Improving the WP7 Setup UX
Scott Hanselman spoke at TechEd about how developers, often given to griping, can improve what comes out of Microsoft by giving honest, constructive feedback. Here’s my shot at that.
My desktop recently burned up and I got some sweet new components and rebuilt the machine on Wednesday. I realized as I was combing through paragraphs of text, looking for the right software to install, that the user experience was frustrating at best. Let’s be honest, this is development software for developers. Maybe the thought is that developers are smart enough to figure it out but finding and installing the right software is always a nightmare for me.
I have six computers: a desktop, a linux server, a netbook, two laptops and my work computer. I frequently am installing software on one or more to keep them all in sync. Every minute I spend installing software is a minute less that I can spend writing code so it’s important to me that the process be painless.
With that in mind, here is a user-experience redesign of the WP7 toolkit installation process. While this is obviously targeted at the WP7 toolkit, this is a baseline set of expectations for what the experience should be like when installing anything. Note that you can click images for a larger view.
You want to develop for WP7? You start at the AppHub.
This page is very good and there is a button loud and clear that demos how to get started:
Clicking that button takes you to this page:
We just went from average-user-land to unfriendly-developer-tools land.
- The first thing your eye is drawn to is the “download the SDK” icon and text. But it’s not clickable so you have to read a bunch of text.
- The first paragraph is all about the Beta tools. While this is valuable information, it should be secondary to the current stable release.
- The second paragraph, the actual tools I’m looking for, has a large volume of links in it. Not one of these links mentions Visual Studio Express for Windows Phone, which is a core part of what you need if you are a fresh developer who may be migrating from iPhone or Android development.

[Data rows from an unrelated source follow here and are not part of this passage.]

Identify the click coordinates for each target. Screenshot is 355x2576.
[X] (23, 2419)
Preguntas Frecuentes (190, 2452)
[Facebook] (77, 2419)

- The installation process itself is convoluted. It’s actually three separate installs, four if you count Visual Studio itself.
This is what that page should look like:
- The first thing you see is a great, big, clickable button that will download the complete package with a wrapper installer that fetches and installs everything you need to get started. Including the correct Visual Studio Express version, which is optional.
- The paragraph with individual links is still there but now it’s on top and the process is clearly bulleted out.
- The beta tools are still there and the paragraph is basically unchanged.
If anyone at Microsoft takes the time to read this, I sincerely appreciate it. I also really appreciate the wonderful tools that Microsoft has provided to the community. This is by no means a rant. I hope this can be taken as constructive feedback that will improve the development process and bring new developers from other platforms.
Thanks for reading.



Well said. I would love to see WP7 dev stack brought up to the simplicity of the web stack [of love and unicorns and such].